Measurement and computational modelling of intermolecular interactions in fluids.

Abstract

The molecular theory of the second light-scattering virial coefficient Bp describing the effects of interacting pairs of molecules on the depolarization ratio p of Rayleigh-scattered light is reviewed, both for interacting linear and nonlinear molecules. The molecular tensor theory of Bp for nonlinear molecules is extended for the first time to include in the scattered intensity p those contributions arising from field gradient effects and induced quadrupole moments in the molecular interactions. The expressions for contributions to Bp are evaluated numerically for the nonlinear polar molecule dimethyl ether. We have used an existing light-scattering apparatus to investigate the pressure-dependence of the depolarization ratio p for dimethyl ether, allowing Bp to be extracted.
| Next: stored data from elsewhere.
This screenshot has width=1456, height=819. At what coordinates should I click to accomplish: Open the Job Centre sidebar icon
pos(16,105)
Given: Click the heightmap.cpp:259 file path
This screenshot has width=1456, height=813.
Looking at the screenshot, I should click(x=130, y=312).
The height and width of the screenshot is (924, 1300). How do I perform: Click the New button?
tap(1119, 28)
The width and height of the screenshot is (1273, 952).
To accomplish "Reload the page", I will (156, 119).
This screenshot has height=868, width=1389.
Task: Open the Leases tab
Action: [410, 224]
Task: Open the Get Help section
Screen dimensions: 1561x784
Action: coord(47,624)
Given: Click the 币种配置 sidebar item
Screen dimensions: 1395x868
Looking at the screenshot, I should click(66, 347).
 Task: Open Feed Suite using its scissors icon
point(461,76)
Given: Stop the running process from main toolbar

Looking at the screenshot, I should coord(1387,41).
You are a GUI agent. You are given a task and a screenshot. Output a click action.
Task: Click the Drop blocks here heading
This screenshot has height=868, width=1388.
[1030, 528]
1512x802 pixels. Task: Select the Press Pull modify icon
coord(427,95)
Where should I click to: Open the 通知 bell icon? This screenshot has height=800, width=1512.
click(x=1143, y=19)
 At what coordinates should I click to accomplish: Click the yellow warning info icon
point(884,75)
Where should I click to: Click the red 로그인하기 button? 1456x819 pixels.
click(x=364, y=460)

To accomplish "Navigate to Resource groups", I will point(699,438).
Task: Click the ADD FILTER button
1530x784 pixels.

The measured value is compared with the calculated value, theory and experiment being found to agree to within 9%. This success in modelling Bp for dimethyl ether spurred us on to extend our investigation to the second Kerr-effect virial coefficient BK • The molecular-tensor theory of BK for nonlinear molecules is reviewed, and is applied in this work to dimethyl ether. The calculated BK values generally lie within the uncertainty limits of the available measured data over their full range of temperatures. We have used a recently-commissioned Kerr cell to undertake our own measurement of BK for dimethyl ether at room temperature. This value is in good agreement with the findings of our molecular model, and is in reasonable agreement with the other measured data. This thesis serves to reaffirm recent claims that comprehensive dipole-induced-dipole theories of molecular interaction effects explain the observed phenomena adequately provided one works to higher orders in the molecular tensors so that the series of contributing terms has converged to a meaningful numerical result, and provided the full symmetry of the molecules is allowed for.